John W. T. Nichols died April 25, 1920, leaving a will wherein and whereby petitioners herein were named as executors. The decedent prior to his death kept his books on the basis of cash receipts*3999 and disbursements and the estate, subsequent to his death, kept its books on the same basis.

The decedent prior to and at the time of his death, was a member of a copartnership trading under the name and style of Minot Hooper & Company, at 11 Thomas Street, New York City. The business of the partnership was that of selling agents, on commission.

The articles of copartnership in effect at the time of decedent's death contained the following provision:

In case of the death of any partner, his interest in the partnership shall cease with the last day of the month in which he dies and his interest in the partnership shall be liquidated and paid over to his estate as fast thereafter as the proper conduct of the business will allow.
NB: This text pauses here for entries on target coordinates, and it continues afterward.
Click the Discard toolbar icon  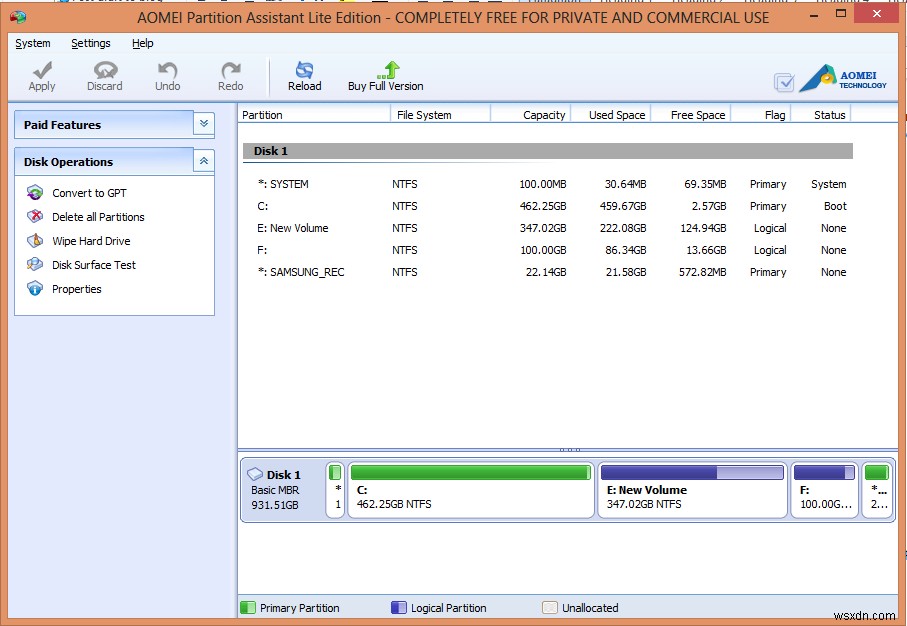(x=104, y=75)
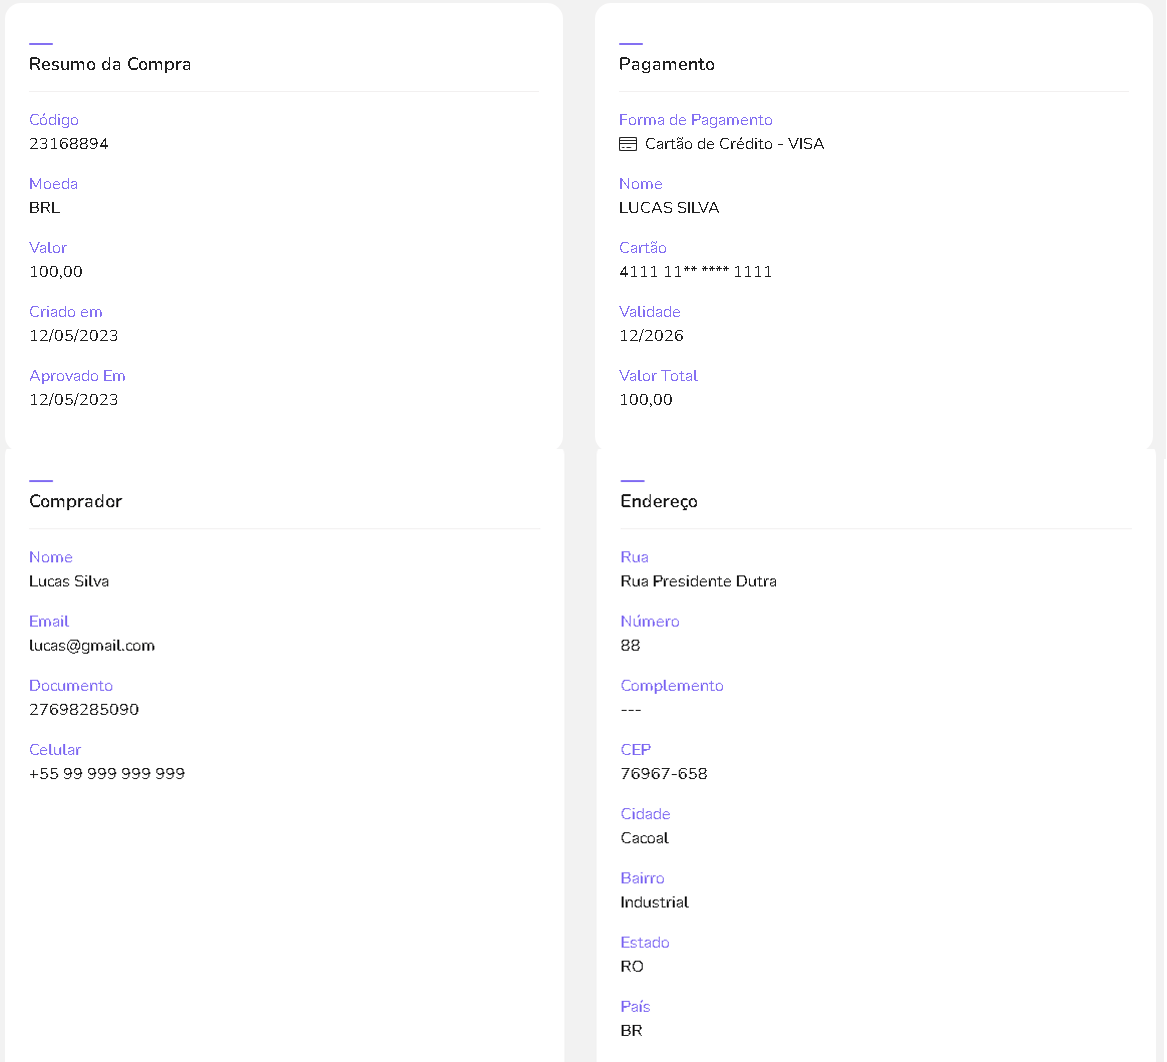Click the Cartão de Crédito - VISA text
The image size is (1167, 1062).
pyautogui.click(x=734, y=144)
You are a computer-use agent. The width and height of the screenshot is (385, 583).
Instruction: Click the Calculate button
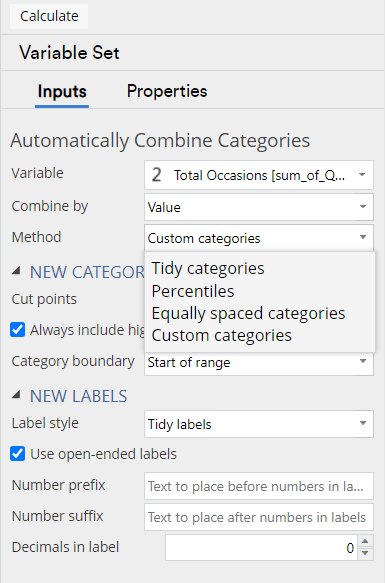pyautogui.click(x=49, y=16)
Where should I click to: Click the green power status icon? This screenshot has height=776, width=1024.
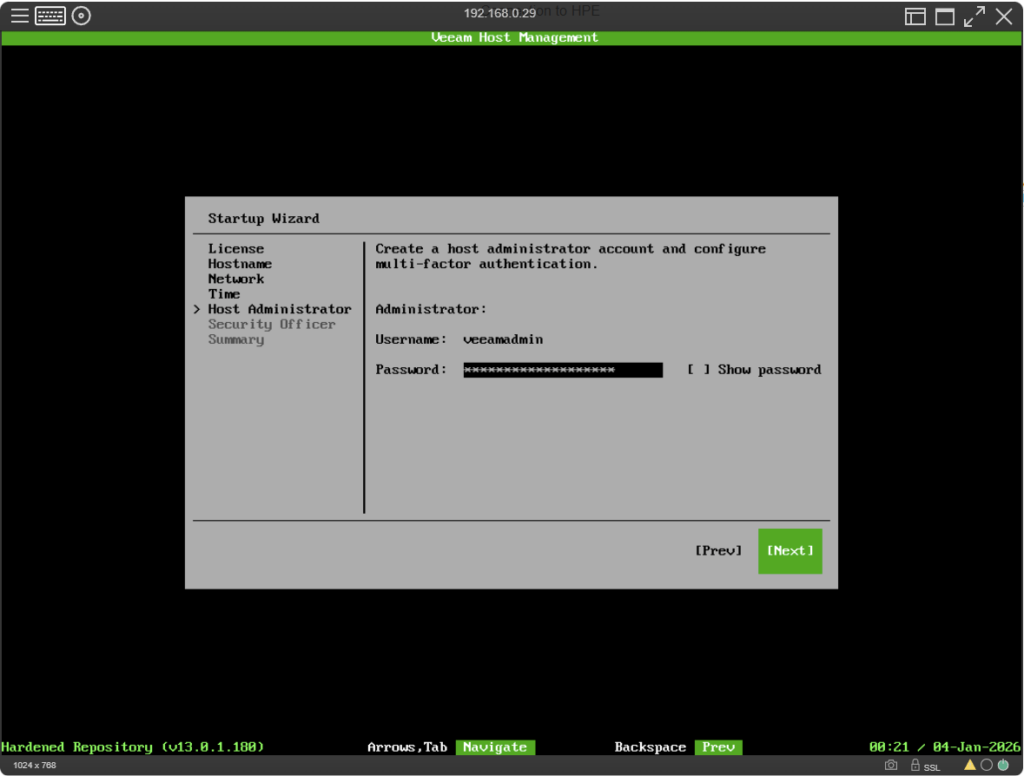coord(1003,765)
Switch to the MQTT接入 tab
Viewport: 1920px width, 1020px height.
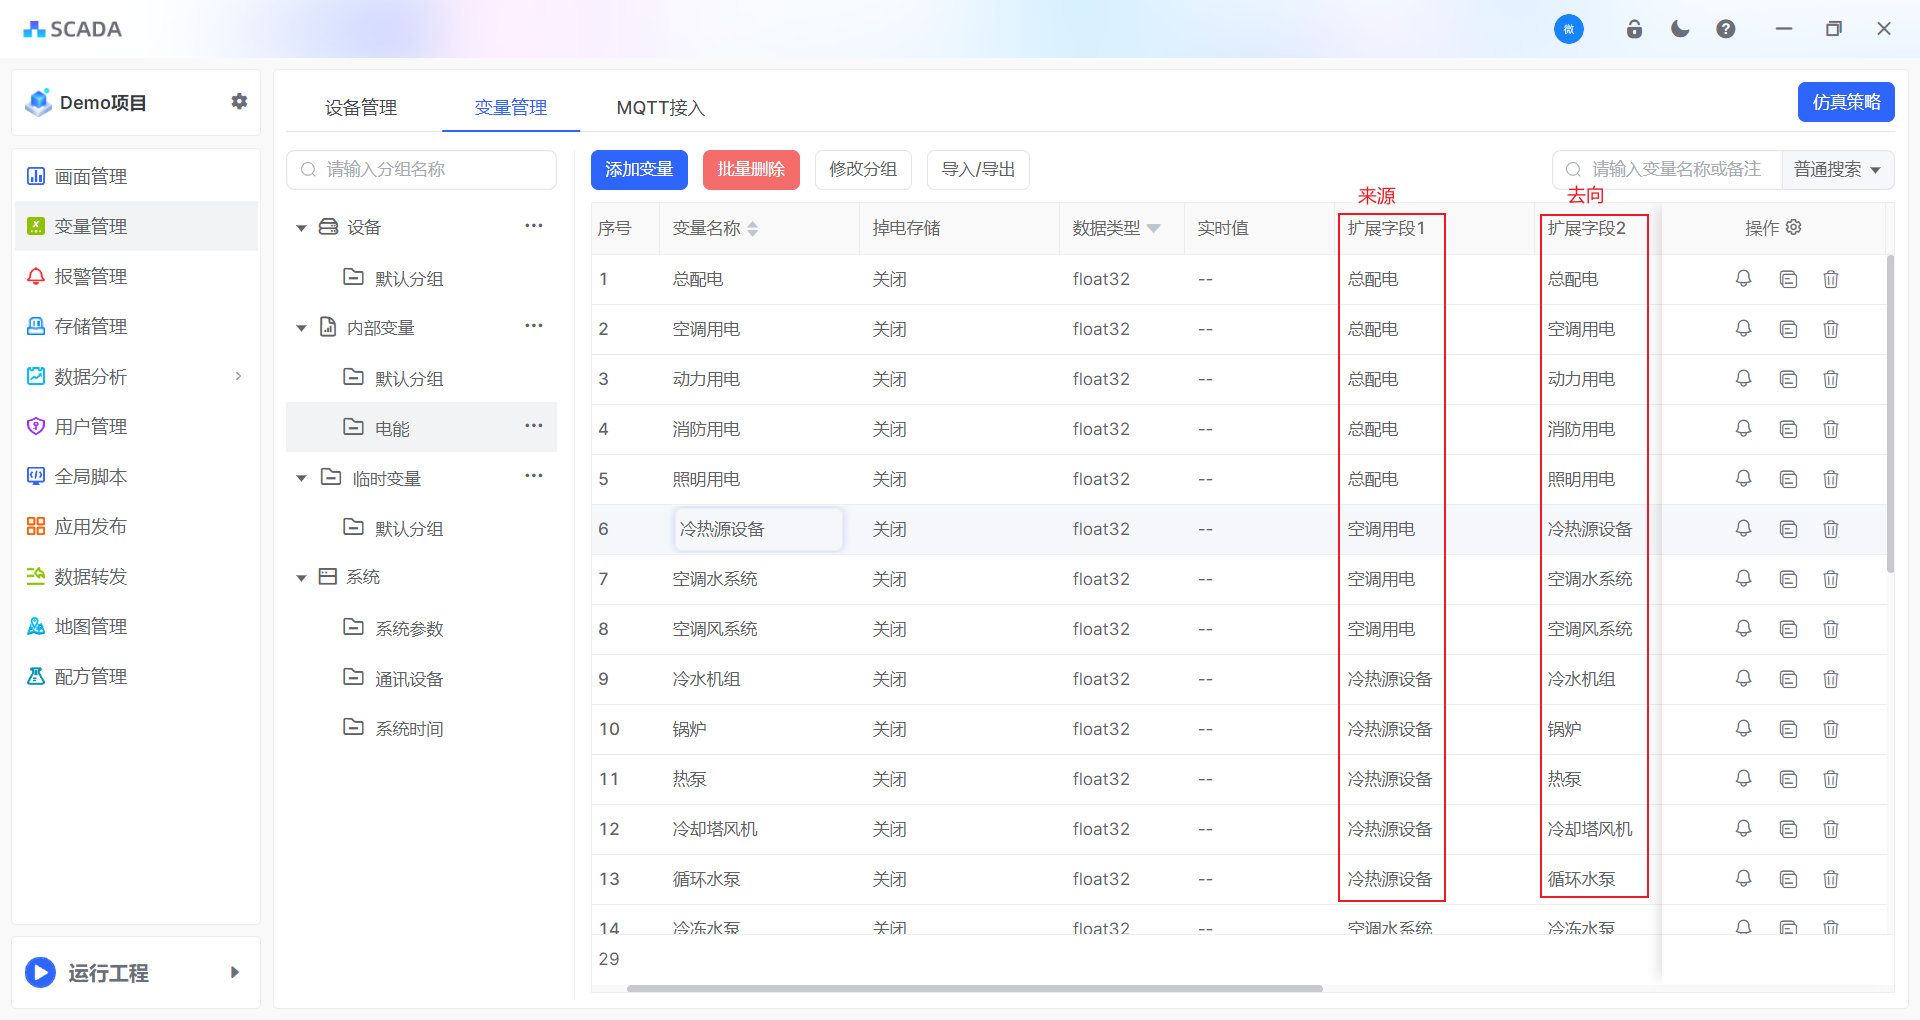[x=660, y=107]
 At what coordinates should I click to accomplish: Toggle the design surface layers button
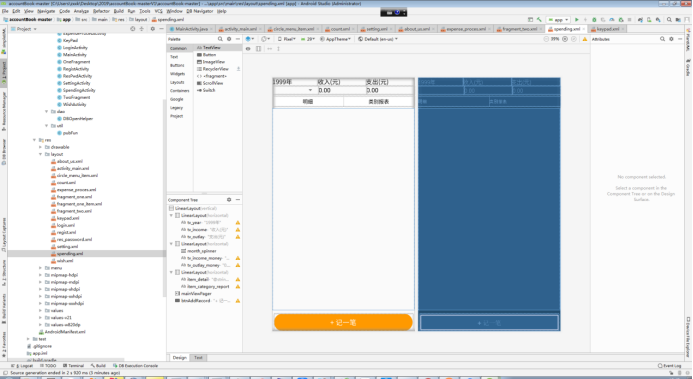coord(249,39)
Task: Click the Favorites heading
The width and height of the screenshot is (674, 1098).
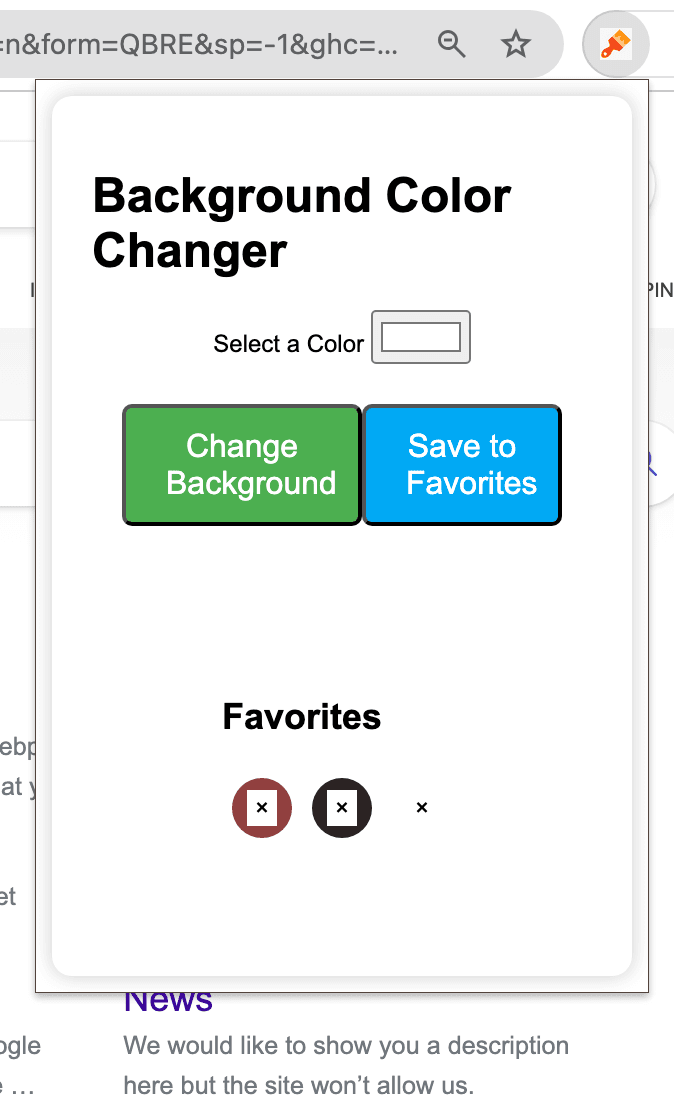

Prior to April 25, 1920, the date of decedent's death, while he was a member thereof, the partnership had, for the accounts of the principals, sold certain goods, wares and merchandise, on commission. The commissions on the sales were earned prior to April 25, 1920, but were not due and payable until after that date.

*920 During the year 1922, the partnership received certain sums as commissions earned prior to decedent's death, and of*4000 the sums so received, the decedent's distributive share amounted to $2,752.83, which amount was in the year 1922 paid to the petitioners as executors of the estate.

The amount of $2,752.83 so received by the petitioners during the year 1922, was included as a part of decedent's gross estate and an estate tax was assessed and paid thereon.

The petitioners, in the income-tax return of the estate for 1922, excluded the sum of $2,752.83 from gross income reported therein. Upon audit of the return, the Commissioner determined that the amount had been erroneously excluded, and, accordingly, the gross income was increased by that amount, which action resulted in the deficiency herein.

OPINION.

LOVE: It is contended by the petitioners that the decedent's distributive share of commissions earned by the partnership prior to his death was capital in the hands of the estate and was not taxable income when received by it. The respondent, on the other hand, contends that the commissions constituted taxable income when received by the estate.

The same issue with respect to the year 1920 as is presented in this proceeding for the year 1922 was decided favorably to the petitioners*4001 by the United States Court of Claims in Nichols v.United States, 6 Am.Fed. Tax Rep. 6592.

The Board, in considering substantially the same issue, in , cited with approval Nichols v. United States, supra. Accordingly, the Commissioner's action in including the amount of $2,752.83 in income of the estate for the year 1922 is reversed.

Judgment will be entered for the petitioners.